— Exercise description —
Write out exactly the lines below that run from the one containing "Task: Click the Doghe width/height slat icon" through the one containing "Click the Best", both included, with no other lines.

— Records supplied —
• • • • •

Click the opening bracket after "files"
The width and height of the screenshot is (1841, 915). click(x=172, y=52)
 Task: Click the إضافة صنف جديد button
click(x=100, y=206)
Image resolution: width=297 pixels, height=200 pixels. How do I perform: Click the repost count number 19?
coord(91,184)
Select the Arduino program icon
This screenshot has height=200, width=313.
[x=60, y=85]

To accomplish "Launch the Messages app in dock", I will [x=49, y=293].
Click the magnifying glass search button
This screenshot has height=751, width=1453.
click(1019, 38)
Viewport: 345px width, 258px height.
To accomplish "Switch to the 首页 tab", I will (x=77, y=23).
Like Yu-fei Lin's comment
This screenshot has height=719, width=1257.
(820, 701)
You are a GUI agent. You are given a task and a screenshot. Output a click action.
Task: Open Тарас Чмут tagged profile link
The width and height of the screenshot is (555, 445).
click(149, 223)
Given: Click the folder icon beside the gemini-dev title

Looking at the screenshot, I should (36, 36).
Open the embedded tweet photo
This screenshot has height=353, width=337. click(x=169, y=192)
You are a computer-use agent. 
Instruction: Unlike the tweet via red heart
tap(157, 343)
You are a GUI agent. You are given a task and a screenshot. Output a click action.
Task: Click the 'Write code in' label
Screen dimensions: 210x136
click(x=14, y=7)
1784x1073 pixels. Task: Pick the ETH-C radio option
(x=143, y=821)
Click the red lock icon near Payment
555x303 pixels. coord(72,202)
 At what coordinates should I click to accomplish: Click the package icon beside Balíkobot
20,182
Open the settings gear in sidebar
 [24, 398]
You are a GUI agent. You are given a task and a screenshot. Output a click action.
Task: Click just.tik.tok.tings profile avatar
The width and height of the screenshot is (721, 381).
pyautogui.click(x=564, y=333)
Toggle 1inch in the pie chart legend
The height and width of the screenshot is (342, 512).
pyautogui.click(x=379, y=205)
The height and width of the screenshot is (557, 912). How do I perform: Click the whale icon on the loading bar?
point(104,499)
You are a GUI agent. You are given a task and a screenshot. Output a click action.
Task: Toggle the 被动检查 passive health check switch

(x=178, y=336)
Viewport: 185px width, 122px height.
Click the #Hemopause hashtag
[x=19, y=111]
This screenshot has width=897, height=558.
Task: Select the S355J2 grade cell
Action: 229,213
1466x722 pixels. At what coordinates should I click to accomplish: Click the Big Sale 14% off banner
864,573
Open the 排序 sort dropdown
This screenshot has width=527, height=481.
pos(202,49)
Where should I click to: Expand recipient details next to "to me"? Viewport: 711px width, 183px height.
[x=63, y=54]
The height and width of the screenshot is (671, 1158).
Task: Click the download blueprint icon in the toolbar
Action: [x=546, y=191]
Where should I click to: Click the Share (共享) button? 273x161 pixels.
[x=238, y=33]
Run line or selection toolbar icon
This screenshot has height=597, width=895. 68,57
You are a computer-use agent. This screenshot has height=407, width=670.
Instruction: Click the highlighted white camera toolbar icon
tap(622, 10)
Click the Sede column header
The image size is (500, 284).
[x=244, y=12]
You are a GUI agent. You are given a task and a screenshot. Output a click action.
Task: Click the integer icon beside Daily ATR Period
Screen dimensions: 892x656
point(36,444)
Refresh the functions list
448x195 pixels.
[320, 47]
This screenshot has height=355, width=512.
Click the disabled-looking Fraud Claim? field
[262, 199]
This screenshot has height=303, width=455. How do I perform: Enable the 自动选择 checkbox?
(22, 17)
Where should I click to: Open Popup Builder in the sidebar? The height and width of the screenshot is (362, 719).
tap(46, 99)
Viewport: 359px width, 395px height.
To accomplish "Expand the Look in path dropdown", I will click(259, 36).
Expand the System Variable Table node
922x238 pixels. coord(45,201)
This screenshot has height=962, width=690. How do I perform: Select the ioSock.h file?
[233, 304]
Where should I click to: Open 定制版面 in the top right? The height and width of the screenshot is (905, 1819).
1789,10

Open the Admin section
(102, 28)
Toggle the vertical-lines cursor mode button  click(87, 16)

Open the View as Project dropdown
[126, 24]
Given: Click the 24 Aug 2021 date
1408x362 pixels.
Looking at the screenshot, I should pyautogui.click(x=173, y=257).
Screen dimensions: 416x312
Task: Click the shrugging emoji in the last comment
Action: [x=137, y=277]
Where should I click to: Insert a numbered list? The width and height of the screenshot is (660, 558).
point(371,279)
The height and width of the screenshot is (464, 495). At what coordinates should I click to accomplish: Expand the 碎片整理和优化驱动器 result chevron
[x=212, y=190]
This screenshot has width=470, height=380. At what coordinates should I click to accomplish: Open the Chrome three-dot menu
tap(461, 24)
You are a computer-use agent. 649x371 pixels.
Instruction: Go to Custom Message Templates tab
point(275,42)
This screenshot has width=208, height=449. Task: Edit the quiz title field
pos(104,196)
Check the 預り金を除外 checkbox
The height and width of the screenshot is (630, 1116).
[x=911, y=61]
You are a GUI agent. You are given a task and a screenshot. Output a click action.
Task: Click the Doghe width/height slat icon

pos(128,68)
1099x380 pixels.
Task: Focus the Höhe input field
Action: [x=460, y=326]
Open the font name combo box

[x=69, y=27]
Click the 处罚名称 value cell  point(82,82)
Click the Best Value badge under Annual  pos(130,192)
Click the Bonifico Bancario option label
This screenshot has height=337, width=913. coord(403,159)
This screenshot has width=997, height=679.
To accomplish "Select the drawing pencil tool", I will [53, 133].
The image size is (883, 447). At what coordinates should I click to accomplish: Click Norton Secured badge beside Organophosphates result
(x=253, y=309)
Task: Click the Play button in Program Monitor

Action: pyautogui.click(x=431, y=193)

• • • • •

— Written answer —
Task: Click the Doghe width/height slat icon

pos(128,68)
1099x380 pixels.
Task: Focus the Höhe input field
Action: [x=460, y=326]
Open the font name combo box

[x=69, y=27]
Click the 处罚名称 value cell  point(82,82)
Click the Best Value badge under Annual  pos(130,192)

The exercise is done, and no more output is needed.